** Start of SOURCE DATA **
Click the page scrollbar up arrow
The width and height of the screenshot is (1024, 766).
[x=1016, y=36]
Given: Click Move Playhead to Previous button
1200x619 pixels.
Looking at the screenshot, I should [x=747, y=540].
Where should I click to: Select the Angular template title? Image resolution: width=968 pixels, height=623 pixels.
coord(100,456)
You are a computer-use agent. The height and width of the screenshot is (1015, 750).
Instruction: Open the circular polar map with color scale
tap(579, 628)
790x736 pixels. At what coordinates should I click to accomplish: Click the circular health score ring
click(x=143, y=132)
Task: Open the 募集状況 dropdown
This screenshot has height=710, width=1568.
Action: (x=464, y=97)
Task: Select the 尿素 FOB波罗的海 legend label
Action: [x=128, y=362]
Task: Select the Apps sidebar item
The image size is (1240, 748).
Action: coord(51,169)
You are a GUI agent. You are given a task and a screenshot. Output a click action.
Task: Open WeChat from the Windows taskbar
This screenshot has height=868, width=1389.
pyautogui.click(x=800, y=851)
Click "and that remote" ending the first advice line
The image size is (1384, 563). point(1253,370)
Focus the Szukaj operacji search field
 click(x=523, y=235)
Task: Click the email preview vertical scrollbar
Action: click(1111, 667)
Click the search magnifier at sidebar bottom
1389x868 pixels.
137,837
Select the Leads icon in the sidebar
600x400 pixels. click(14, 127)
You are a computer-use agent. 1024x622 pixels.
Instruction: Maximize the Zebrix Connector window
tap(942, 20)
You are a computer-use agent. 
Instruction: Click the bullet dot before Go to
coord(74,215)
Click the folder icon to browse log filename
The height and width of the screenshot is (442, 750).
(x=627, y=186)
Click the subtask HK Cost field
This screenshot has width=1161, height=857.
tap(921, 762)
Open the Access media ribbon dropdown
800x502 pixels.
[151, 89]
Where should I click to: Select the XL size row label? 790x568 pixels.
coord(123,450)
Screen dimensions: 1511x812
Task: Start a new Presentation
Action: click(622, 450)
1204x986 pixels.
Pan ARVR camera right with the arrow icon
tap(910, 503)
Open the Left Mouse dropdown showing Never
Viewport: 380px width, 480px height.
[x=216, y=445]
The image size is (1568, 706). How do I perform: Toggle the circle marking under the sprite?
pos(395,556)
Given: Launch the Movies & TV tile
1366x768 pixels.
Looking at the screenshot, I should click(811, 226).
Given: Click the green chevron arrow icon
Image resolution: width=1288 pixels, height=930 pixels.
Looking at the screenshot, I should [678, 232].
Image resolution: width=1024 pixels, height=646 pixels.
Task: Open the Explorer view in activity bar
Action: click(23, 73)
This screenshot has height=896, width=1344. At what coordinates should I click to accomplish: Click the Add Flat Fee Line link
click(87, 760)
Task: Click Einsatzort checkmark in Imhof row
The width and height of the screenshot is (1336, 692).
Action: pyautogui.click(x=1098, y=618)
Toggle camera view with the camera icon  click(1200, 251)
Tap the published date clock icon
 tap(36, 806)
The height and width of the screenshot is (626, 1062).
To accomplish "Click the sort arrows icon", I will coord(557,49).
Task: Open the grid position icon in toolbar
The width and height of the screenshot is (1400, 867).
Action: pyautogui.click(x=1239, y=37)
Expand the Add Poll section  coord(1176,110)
** End of SOURCE DATA **
▶ **TASK GOAL**
Return every line of the data above that contains the word "Instruction". Case counts.

▶ **TASK ANSWER**
Instruction: Open the circular polar map with color scale
Instruction: Maximize the Zebrix Connector window
Instruction: Click the bullet dot before Go to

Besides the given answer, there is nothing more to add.